TEKS YANG DISEDIAKAN:

Meski begitu, pemerintahan Didius berakhir secepat saat ia memulainya.
Para pemimpin militer siap merebut takhta kaisar
Unjuk rasa di Roma mendorong panglima tinggi Romawi di pelosok kekaisaran untuk mengalihkan pandangan mereka ke Roma.
Di timur, Pescennius Niger menyatakan dirinya sebagai kaisar yang menguasai banyak wilayah mulai dari Laut Hitam hingga Mesir. Di barat, Septimius Severus melakukan hal yang sama. Ia menjadi penantang pertama yang berangkat ke Roma dan berupaya memenangkan kekaisaran dari Didius.
Ketika semua pasukan Romawi berbaris menuju kaisar, nasib Didius sudah ditentukan. Herodian mencatat bagaimana tanggapan Didius ditandai dengan kelambanan dan kepengecutan. Dio menceritakan bagaimana Didius membuat barikade di istana dalam upaya untuk menghindari malapetaka.
Di sisi lain, pernyataan Ignotus yang lebih simpatik menggambarkan tindakan awal Didius sebagai tindakan yang lebih positif. Ia melaporkan bagaimana Didius memerintahkan agar tembok Roma dijaga dengan ketat oleh Garda Praetoria. Di tempat lain, Didius mengirim sekutunya Vespronius Candidius untuk mencoba memenangkan pasukan pesaingnya.
Menurut Ignotus, semua rencananya gagal. Setelah kemenangan Septimius di Ravenna melawan pasukan Didius, Roma tiba-tiba terbuka lebar untuk diserang.

BAHAN YANG DIBERIKAN:
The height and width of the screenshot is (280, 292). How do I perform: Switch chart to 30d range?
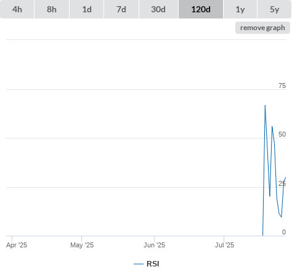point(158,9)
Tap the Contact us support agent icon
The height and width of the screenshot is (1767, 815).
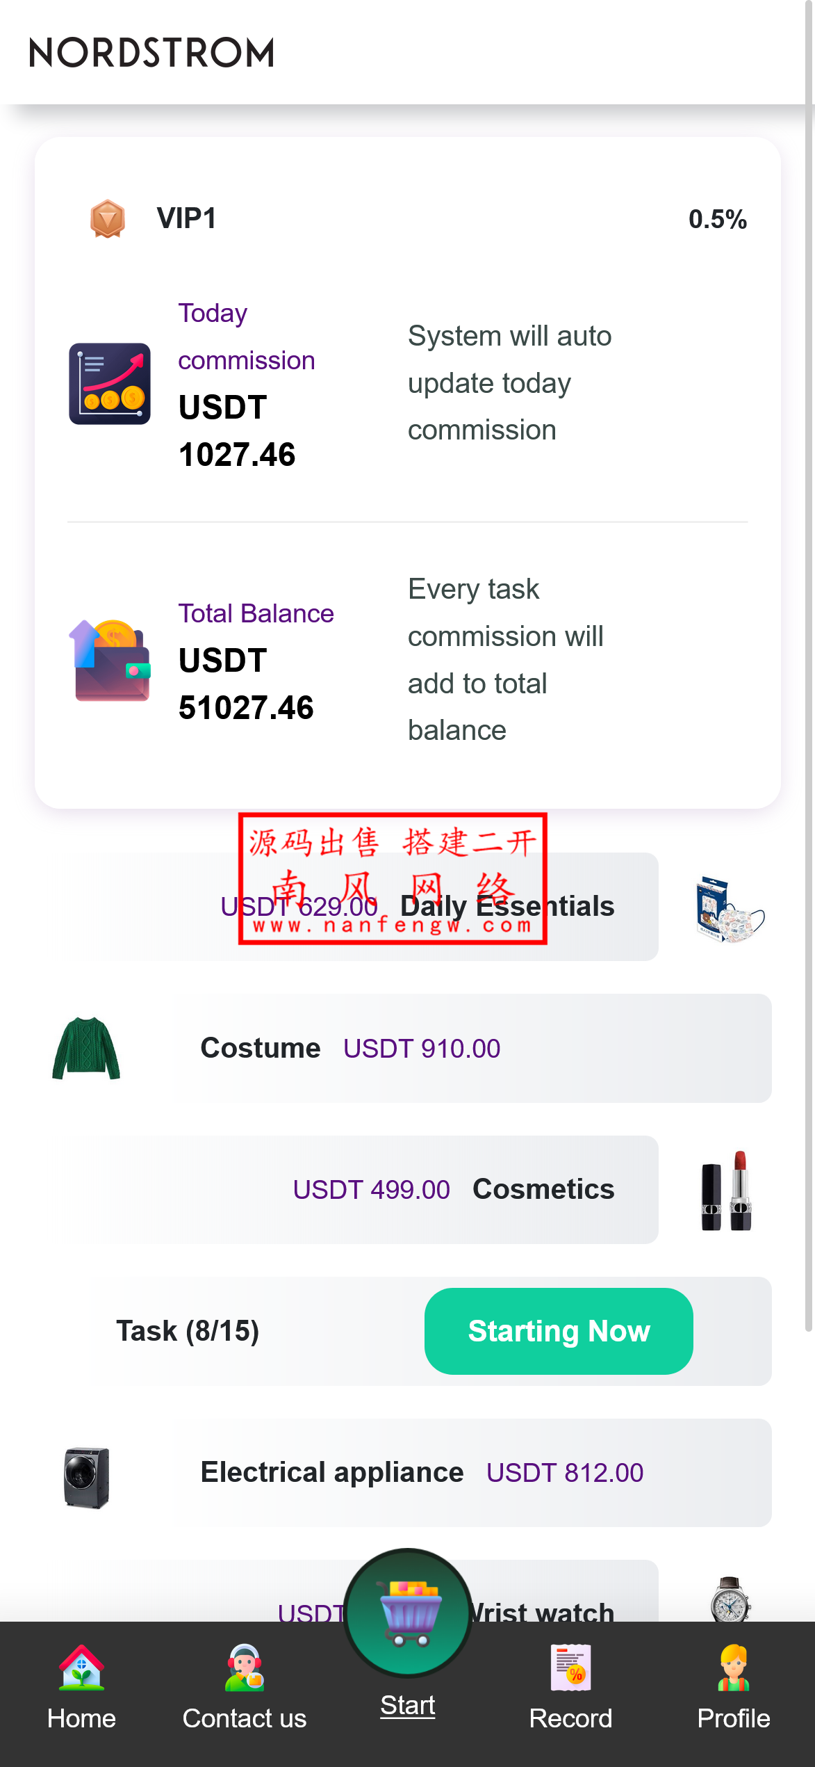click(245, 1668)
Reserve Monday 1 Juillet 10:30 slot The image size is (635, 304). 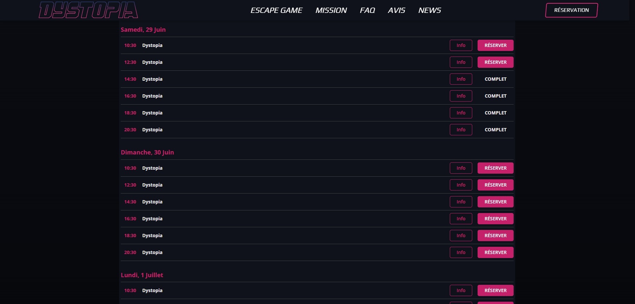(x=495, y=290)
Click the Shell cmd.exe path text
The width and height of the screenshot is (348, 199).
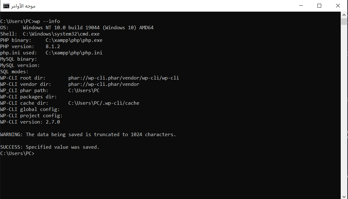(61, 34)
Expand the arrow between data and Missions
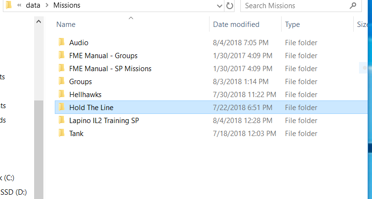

---

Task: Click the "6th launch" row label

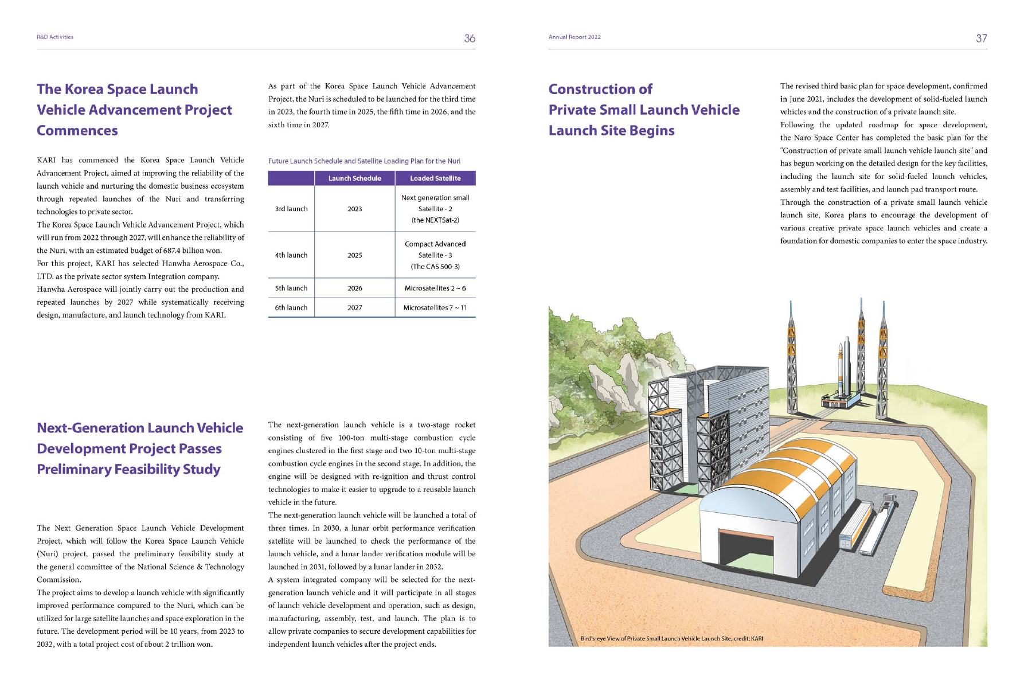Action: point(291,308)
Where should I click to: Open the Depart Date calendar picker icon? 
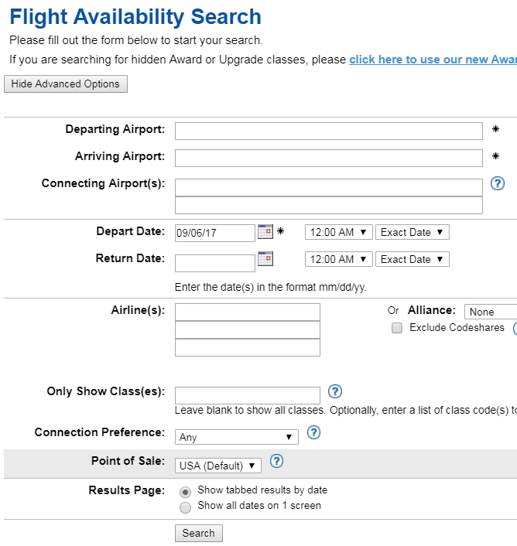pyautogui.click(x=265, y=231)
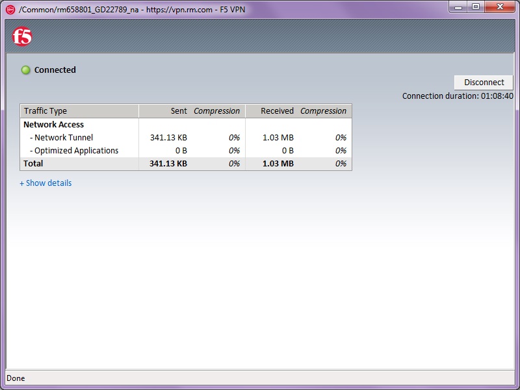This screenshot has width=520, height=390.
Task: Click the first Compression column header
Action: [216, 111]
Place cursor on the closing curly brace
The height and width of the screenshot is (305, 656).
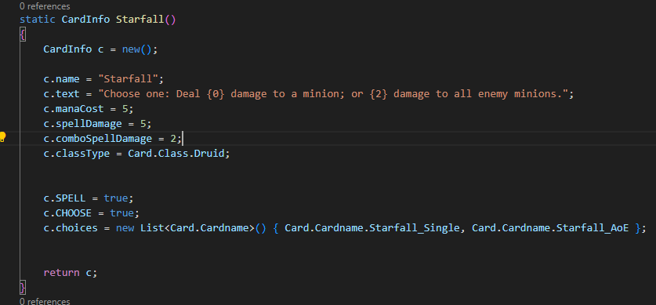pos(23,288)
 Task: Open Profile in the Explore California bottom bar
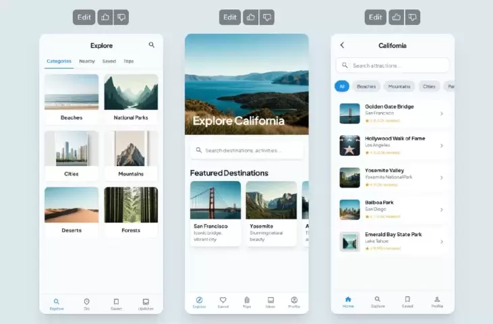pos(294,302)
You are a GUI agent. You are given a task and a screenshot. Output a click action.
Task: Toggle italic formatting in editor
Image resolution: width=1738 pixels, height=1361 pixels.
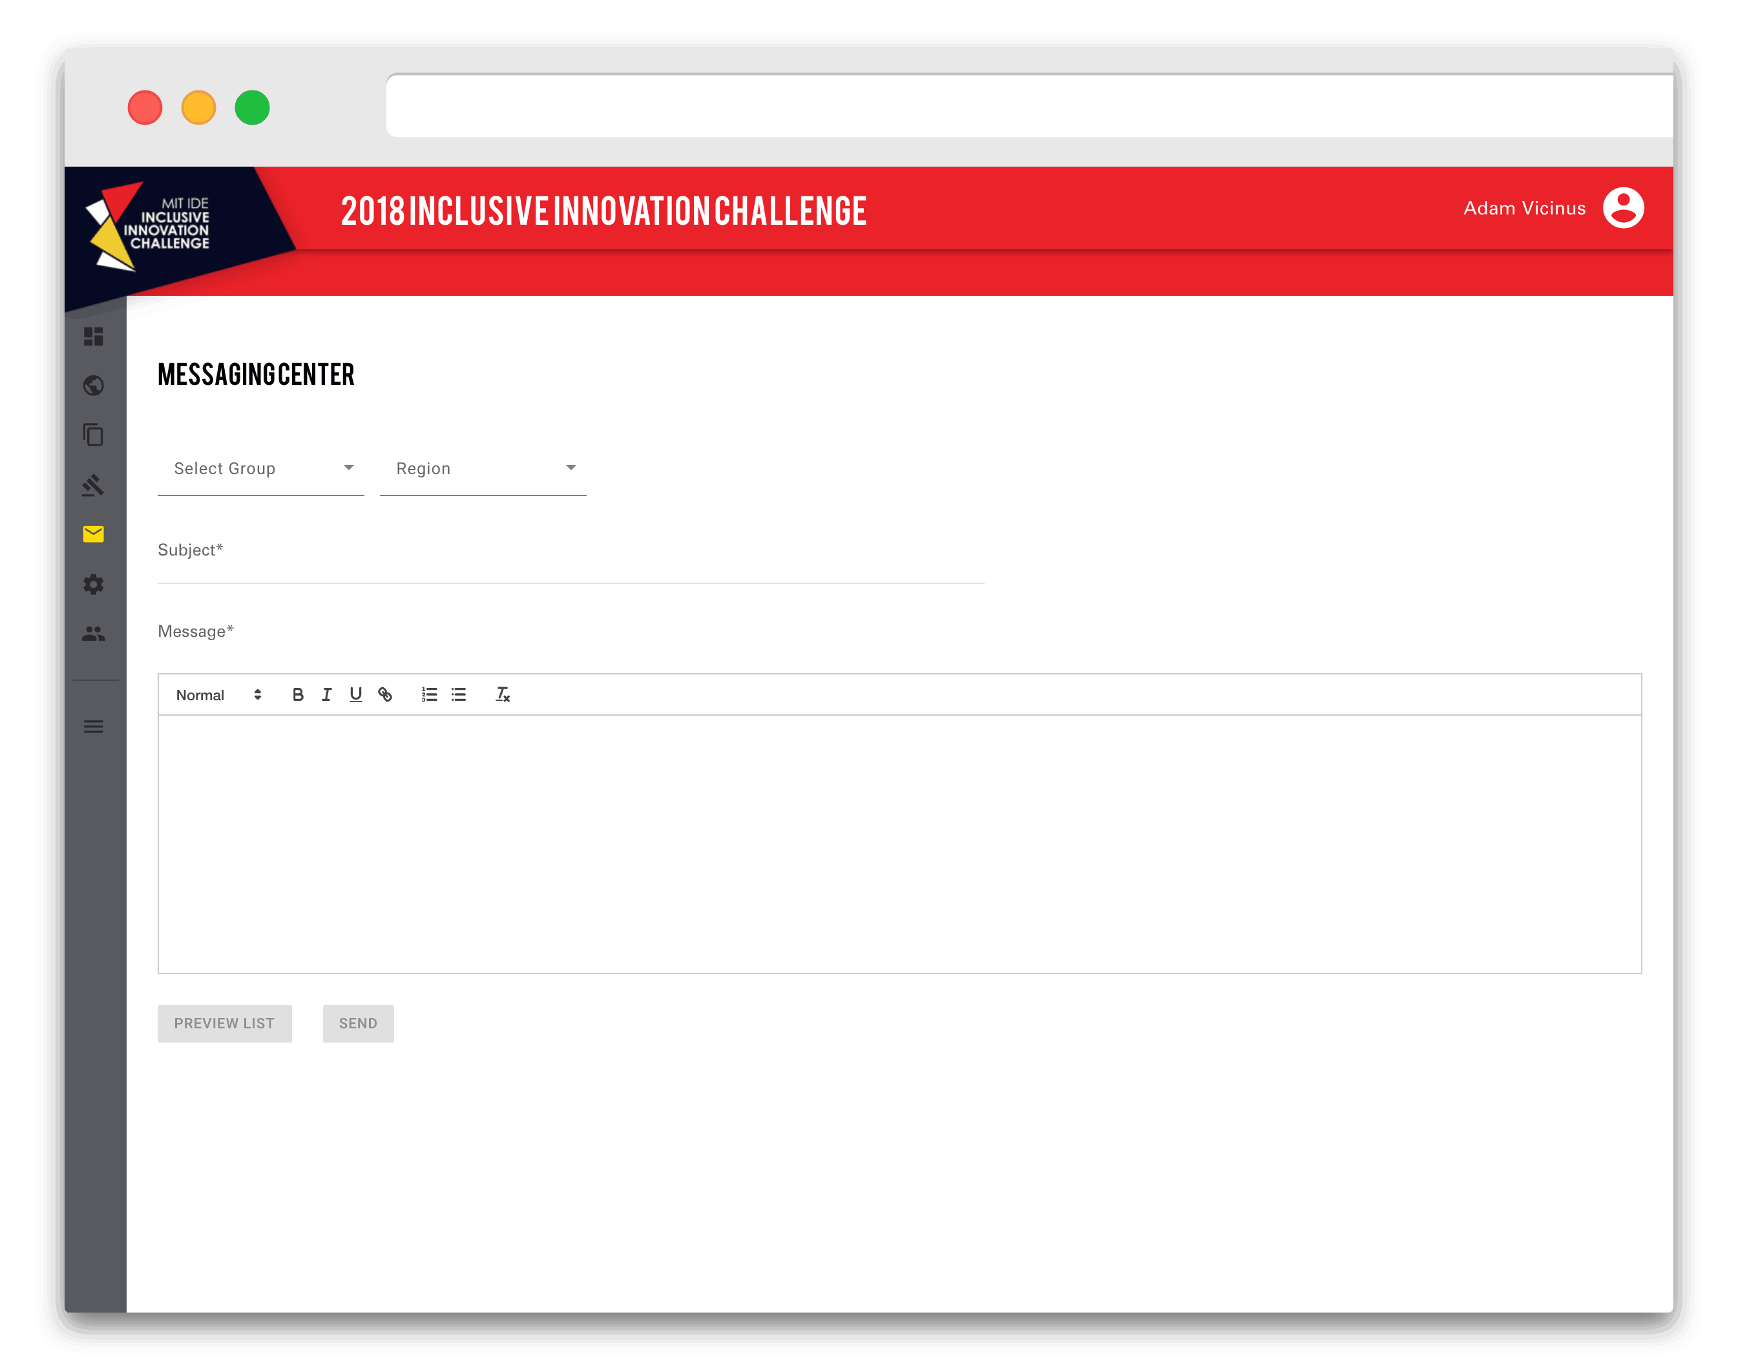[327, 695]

SOAL LATIHAN: Teruskan teks tentang runtuhnya pemerintahan Didius, dimulai dari kalimat sesudah kalimat terakhir yang ada.

HASIL LATIHAN:
Didius putus asa dan ia pun mencoba berbagai cara untuk menyelamatkan takhta. Tawarannya untuk berbagi jabatan kaisar dengan Septimus ditolak. Maka ia memerintahkan para pendetanya untuk menemui Septimius dan mencoba menghalanginya untuk naik takhta.
Senat menolak permintaan tersebut. Mereka menyatakan bahwa seorang kaisar yang tidak dapat melindungi dirinya secara militer tidak berhak untuk duduk di atas takhta.
Dalam ledakan kesedihan yang terakhir dan tanpa harapan, Didius beralih ke sihir ritual. Ignotus melaporkan soal pengurbanan manusia bagi dewa yang dilakukan oleh Didius.
Namun sebelum Septimius bisa menangkapnya, Didius Julianus dibunuh oleh Garda Praetoria di istana kekaisaran. “Serupa dengan nasib Pertinax beberapa bulan sebelumnya,” Howart menambahkan.
Dio mencatat kata-kata terakhir sang kaisar, “Kejahatan apa yang telah saya lakukan? Siapa yang telah kubunuh?”
Penjahat yang serakah atau korban yang malang?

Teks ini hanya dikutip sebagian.